HERKES BİLİYOR, BİZDEKİ ENFLASYON DÜNYADAN FALAN DEĞİL, TAMAMI ERDOĞAN’DAN: Herkes biliyor, bizdeki enflasyon dünyadan falan değil, tamamı Erdoğan’dan. Erdoğan’ın, ev yapımı krizi yüzünden. Şimdi Erdoğan, ABD’de yeni vitriniyle birlikte, 2024’ün ilk çeyreğinde enflasyonu düşüreceklerini anlatıyor. Beyefendi, 2023’ü gözden çıkarmış, önümüzdeki yıla randevu veriyor. Arkadaşlarının başarılı olacaklarını söyleyerek sorumluluğu onlara yıkıyor, yeni çarklara ve kaçışlara zemin hazırlıyor. Saray ve şürekası ekonominin ayarlarıyla öyle bir oynadılar ki artık ekonomi ayar tutmuyor. Faizlerin seçimden sonra dörde katlanmasına, Merkez Bankası’nın arka kapısından döviz satışının sürmesine rağmen paramız pul olmaya, enflasyon azmaya devam ediyor.
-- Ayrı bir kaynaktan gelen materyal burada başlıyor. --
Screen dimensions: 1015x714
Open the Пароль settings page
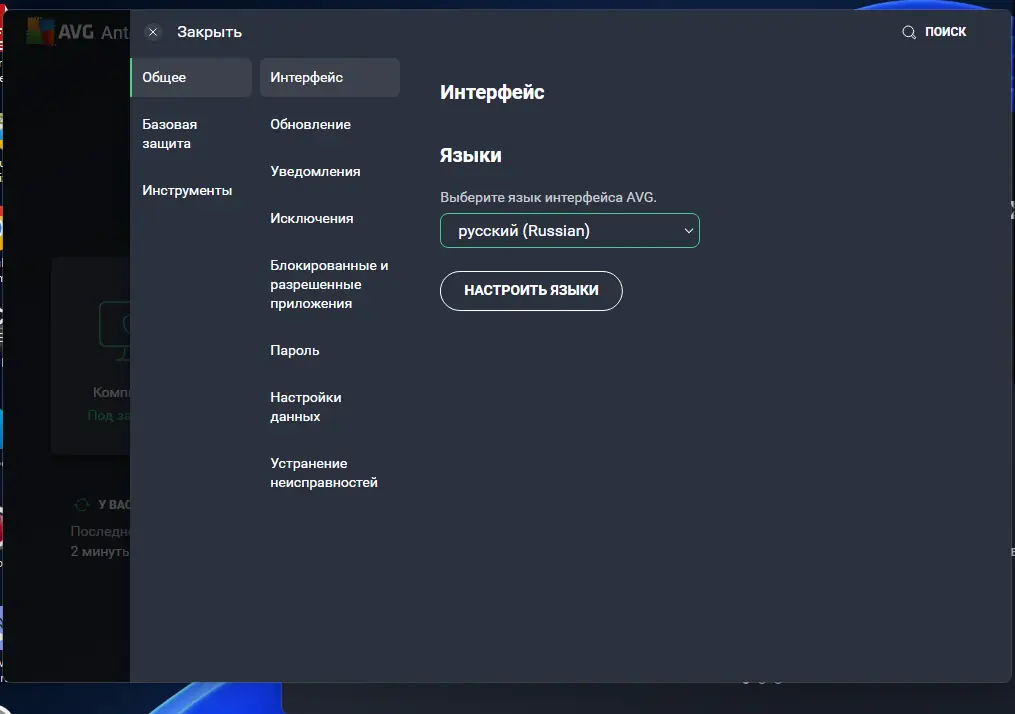point(294,350)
Merkez Bankası, hafta içinde politika faizini yüzde 25’ten yüzde 30’a yükseltti. Böylece seçimlerden sonra politika faizi, toplam 21 buçuk puan birden arttı. Merkez Bankası’nın kısa vadeli faiz haddinin yüzde 30’lara çıktığını, en son 2003 yılının Ekim ayında, yani tam 20 yıl önce görmüştük. Merkez Bankası’nın piyasaya borç verme faizi yüzde 31 iken İstanbul Ticaret Odası’nın (İTO) enflasyonu yüzde 20,3 idi. Dolar kuru da o gün 1 lira 40 kuruştu. Bugün, MB’nin politika faizi yine yüzde 30 ama gerçekleşen İTO enflasyonu yüzde 74, 1 dolar da 27 lira 20 kuruş. Bu, işlerin nasıl raydan çıktığını açık seçik ortaya koyuyor.
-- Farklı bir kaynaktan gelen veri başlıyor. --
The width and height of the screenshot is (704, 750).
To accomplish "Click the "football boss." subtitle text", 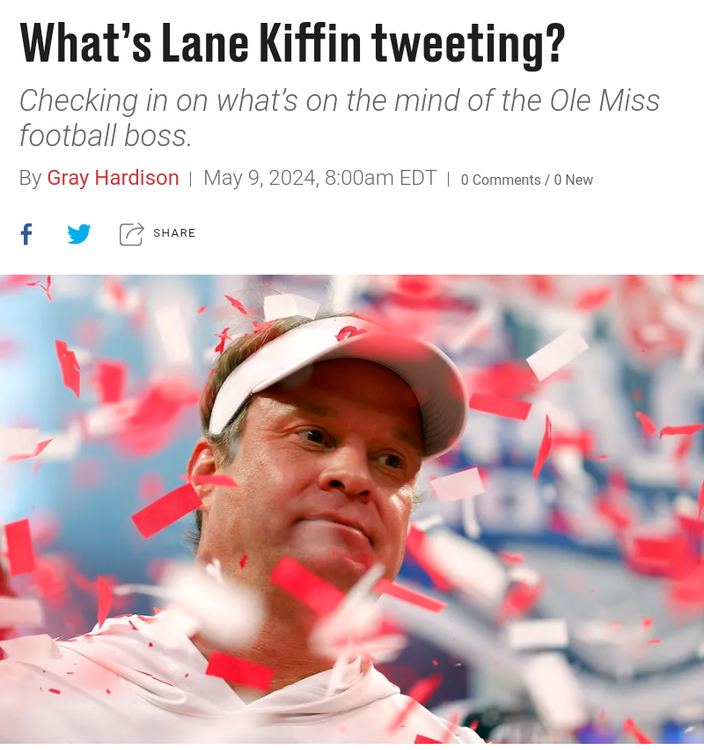I will point(105,135).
TARİHİMİZDE İLK KEZ DEVLETİN İÇ BORCU İÇİN İLERİDE ÖDEYECEĞİ FAİZ, BORCUN ANAPARASINI AŞTI: Bu kadar faiz artırıyorlar, dolar da enflasyon da artık tınmıyor. Bunun sarayın güven vermeyen siyasetinden kaynaklandığının tüm dünya farkında. Erdoğan, daha mayıs ayındaki seçimden hemen önce, ‘Bu kardeşiniz iktidarda olduğu sürece, faiz yükselemez, faiz devamlı düşecektir. Göreceksiniz, enflasyon da faizle beraber düşecek’ diyordu. Sonuç, tam tersi oldu. Faiz de enflasyon da uçtu. Tarihimizde ilk kez devletin iç borcu için ileride ödeyeceği faiz, borcun anaparasını aştı. Bütçenin faiz giderleri şaha kalktı. 1975-2002 döneminde bütçeden her gün yapılan faiz ödemesi, yaklaşık 24 buçuk milyon dolardı. 2003-2023 döneminde söz konusu ödeme, 73 milyon dolara çıktı. Cumhurbaşkanının imzasıyla yayınlanan Orta Vadeli Program’a (OVP) göre ise 2024-2026 döneminde, devletin bütçesinden her gün yapılacak faiz ödemesi, yaklaşık 113 milyon dolar olacak. Milletin bankalara olan borcunun artan faiz yükü yetmedi, bir de bütçenin faiz yükünü taşıtacaklar. Bunu ödemek için milletimiz önümüzdeki üç yılda daha çok çalışacak, daha çok vergi ödeyecek. Atalarımız ne güzel söylemiş: ‘Hilekârdan yumurta alan, içinde sarısını bulamaz.’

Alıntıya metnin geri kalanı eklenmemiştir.